*Aufgabenstellung 1*: Schreibe aus den Zeilen weiter unten den Abschnitt von der Zeile mit „At what (x,y)“ bis zum Ende der Zeilen wortgetreu ab, beide Grenzen eingeschlossen. Die Bilder lässt du dabei weg.

*Artikel*:

Neugestaltung Wohn- und Gewerbegebiet in der Messestadt Riem in München

Nordansicht

Nordansicht

2. Preis

Preisgeld: 11.000 EUR

DROM

Architektur

LAND Germany

Landschaftsarchitektur

Erläuterungstext

Haus der Interaktion - Gebäude als Katalysator - Schaffung nachhaltiger Synergien im Raum Riem WA4

Leitbild
Das kompakte, nach allen Seiten offene Grundstück im Gebiet Riem WA 4 bietet eine ungewöhnliche Gelegenheit, ein Wahrzeichen zu schaffen, das derzeit in diesem Teil des Städtebaus fehlt.
Wir sind der Meinung, dass es bei einem echten Wahrzeichen nicht nur um eine einprägsame Form geht, sondern auch um die Art und Weise, wie ein Gebäude qualitative Verbindungen und Synergien zwischen Räumen, Ökosystemen und Menschen schafft, welche für die Förderung einer nachhaltigen Gemeinschaft wichtig sind.
Potenziale und Grenzen
Riem ist ein Stadtteil mit positiven Eigenschaften und Herausforderungen, der in den letzten Jahrzehnten durch seine städtebauliche Entwicklung bekannt geworden ist.

*Vorliegende Zeilen*:
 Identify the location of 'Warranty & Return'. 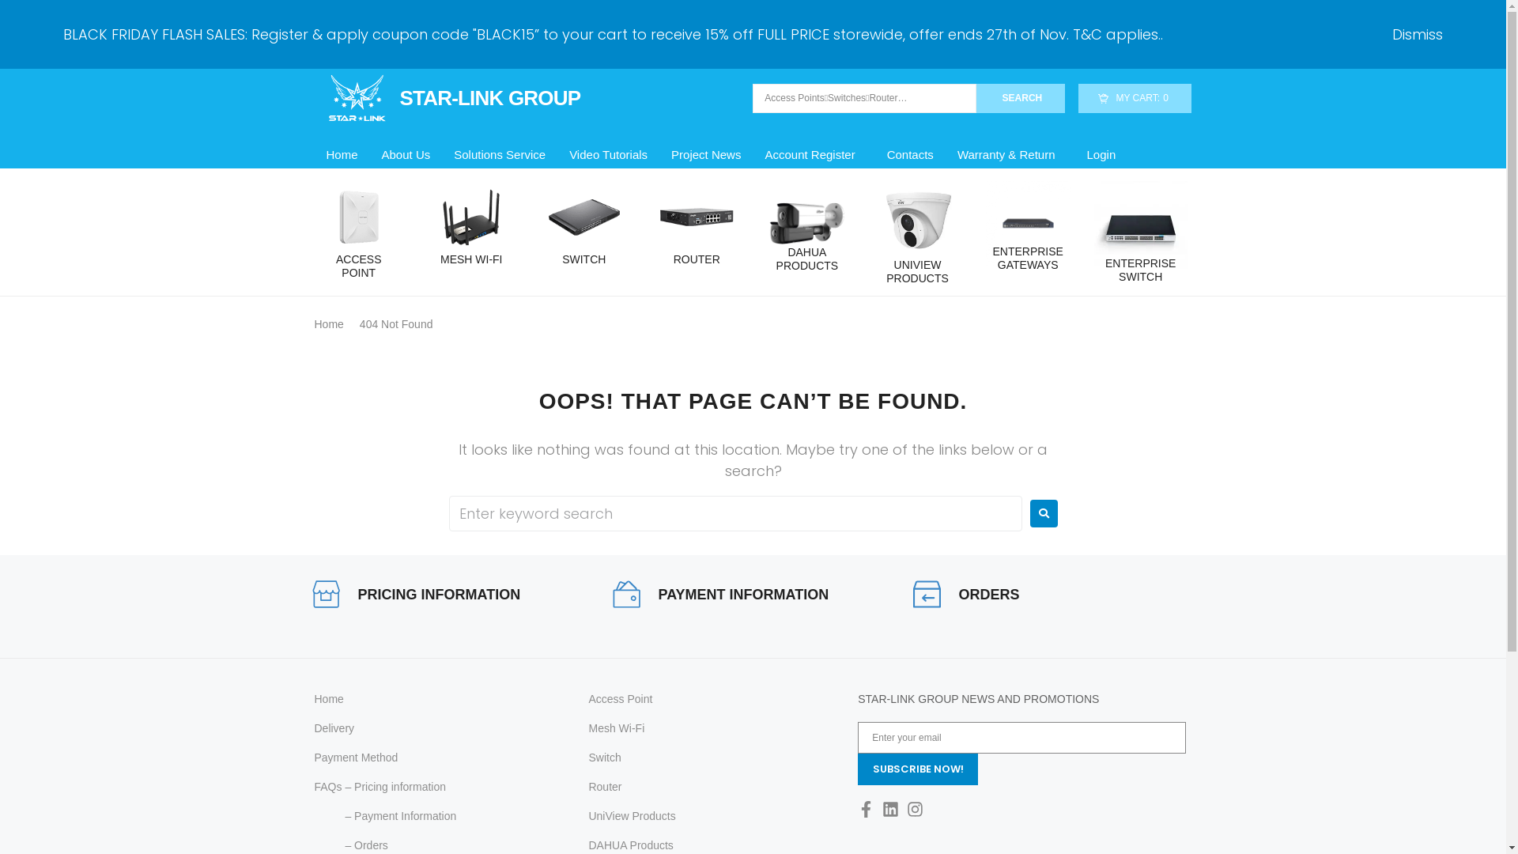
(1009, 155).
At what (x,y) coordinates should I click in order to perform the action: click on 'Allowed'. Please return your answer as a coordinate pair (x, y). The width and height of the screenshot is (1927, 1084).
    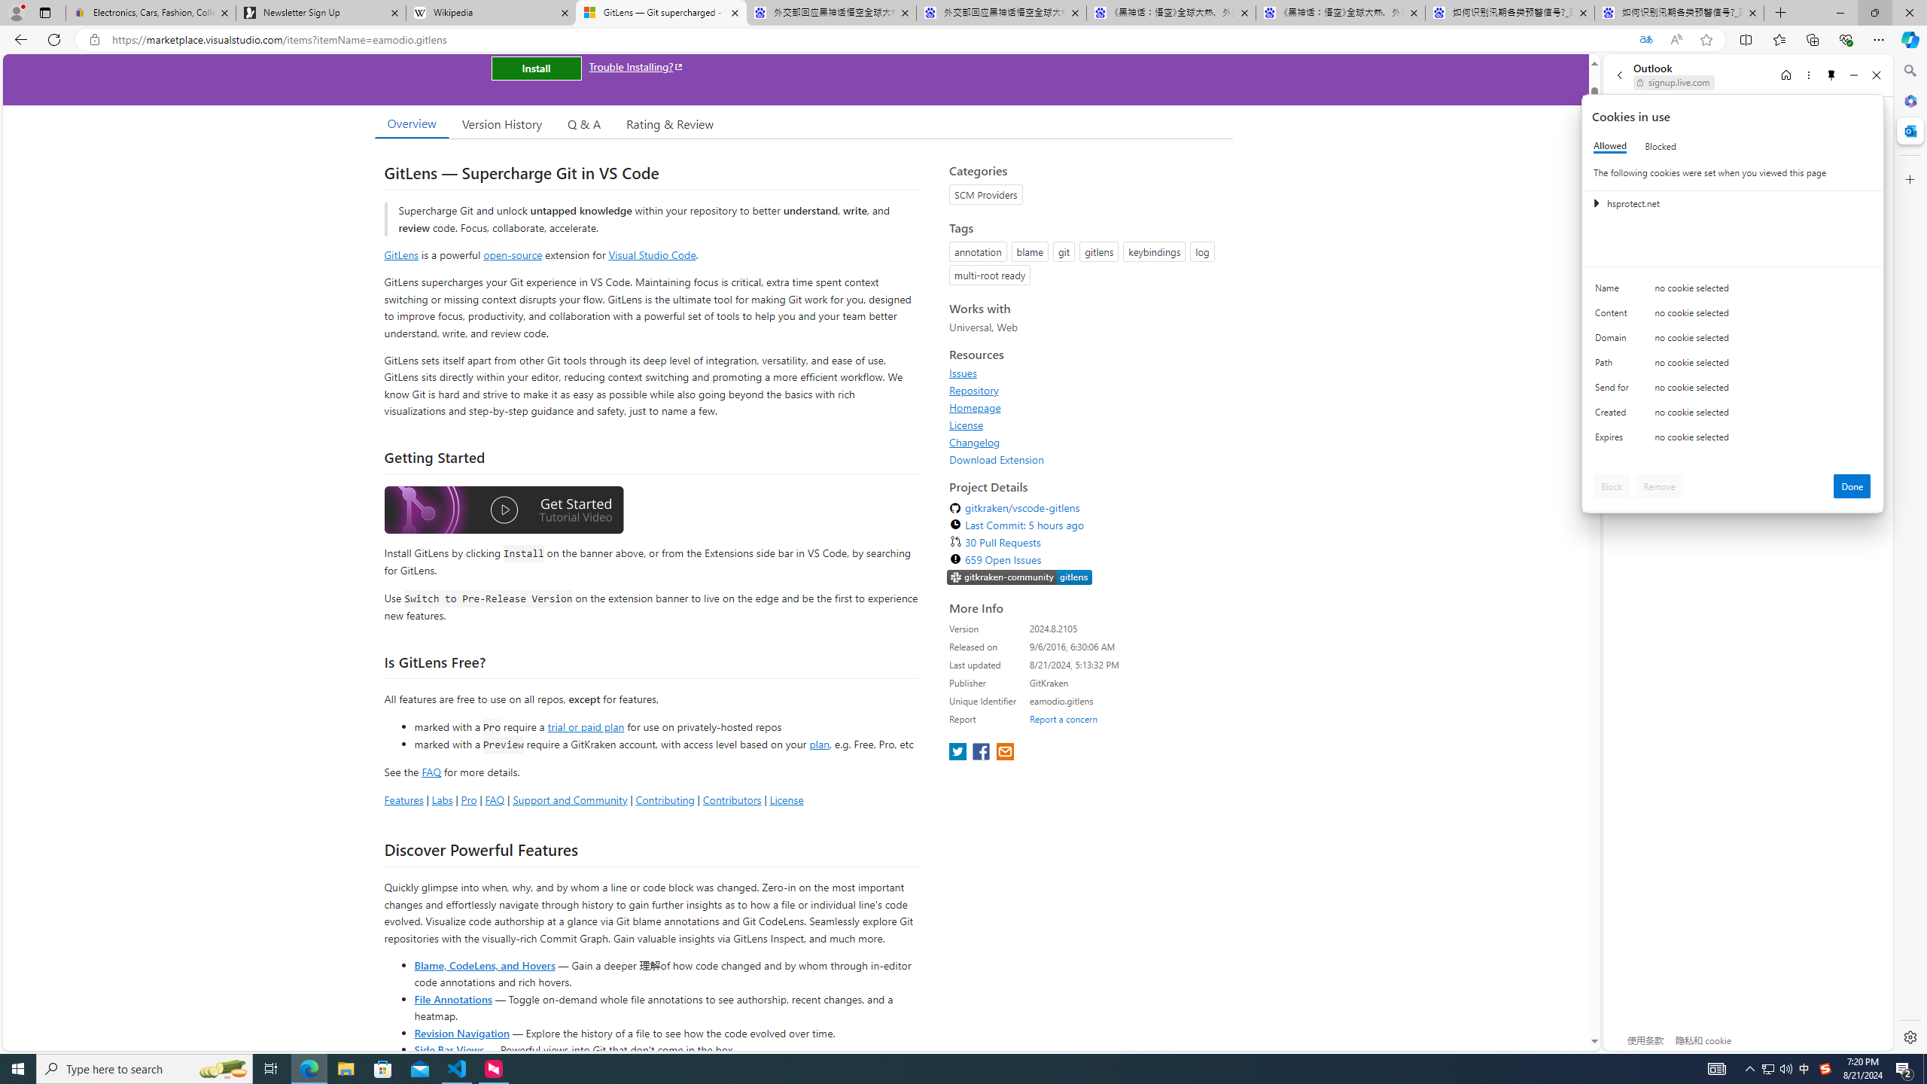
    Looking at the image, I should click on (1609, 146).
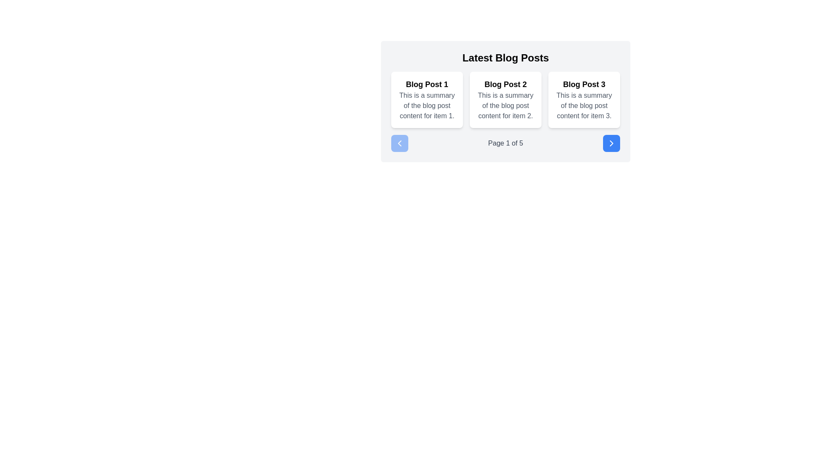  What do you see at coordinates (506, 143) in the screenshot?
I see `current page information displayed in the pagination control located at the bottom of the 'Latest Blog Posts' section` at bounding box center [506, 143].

*Aufgabenstellung 2*: Führe den Artikel zum Wettbewerbsbeitrag für das Gebiet Riem WA 4 im Anschluss an seinen letzten Satz weiter.

*Antwort 1*:
At what (x,y) coordinates should I click in order to perform the action: click on 'Allowed'. Please return your answer as a coordinate pair (x, y). The width and height of the screenshot is (1927, 1084).
    Looking at the image, I should click on (1609, 146).
  What do you see at coordinates (506, 143) in the screenshot?
I see `current page information displayed in the pagination control located at the bottom of the 'Latest Blog Posts' section` at bounding box center [506, 143].

*Antwort 2*:
Der nördliche Teil des Riemer WA 4-Geländes verfügt über einen städtischen Platz und ist mit dem Knotenpunkt des öffentlichen Nahverkehrs sowie mit den wichtigsten Einrichtungen der Nachbarschaft wie Supermarkt und Bibliothek verbunden. Der südliche Rand des Geländes grenzt an einen Taschenpark, der den Abschluss des „grünen Korridors“ bildet. Die Ost- und Westseite dienen als Übergänge, wobei die Ostseite einen eher öffentlichen Charakter hat.
Die Nachbarschaft hat ein sehr repetitives und monotones Erscheinungsbild mit geringer Dichte und programmatischer sozialer Mischung. Gleichzeitig weist es eine gute Anbindung an den öffentlichen Nahverkehr, große Grünflächen und öffentliche Einrichtungen auf. Wir sehen den Standort Riem WA4 als ein Gebiet mit ungenutztem Potenzial, in dem Grünflächen zu einem wichtigen Motor zur Stärkung der Gemeinschaft werden könnten.
Für uns ist das Projekt eine Gelegenheit, ein Gebäude als Katalysator zu schaffen, das die unmittelbare Umgebung aktiviert und integriert sowie nachhaltige Lösungen auf der Grundlage wirtschaftlicher, ökologischer und sozialer Faktoren vorstellt - Ein Gebäude, das Synergien schafft.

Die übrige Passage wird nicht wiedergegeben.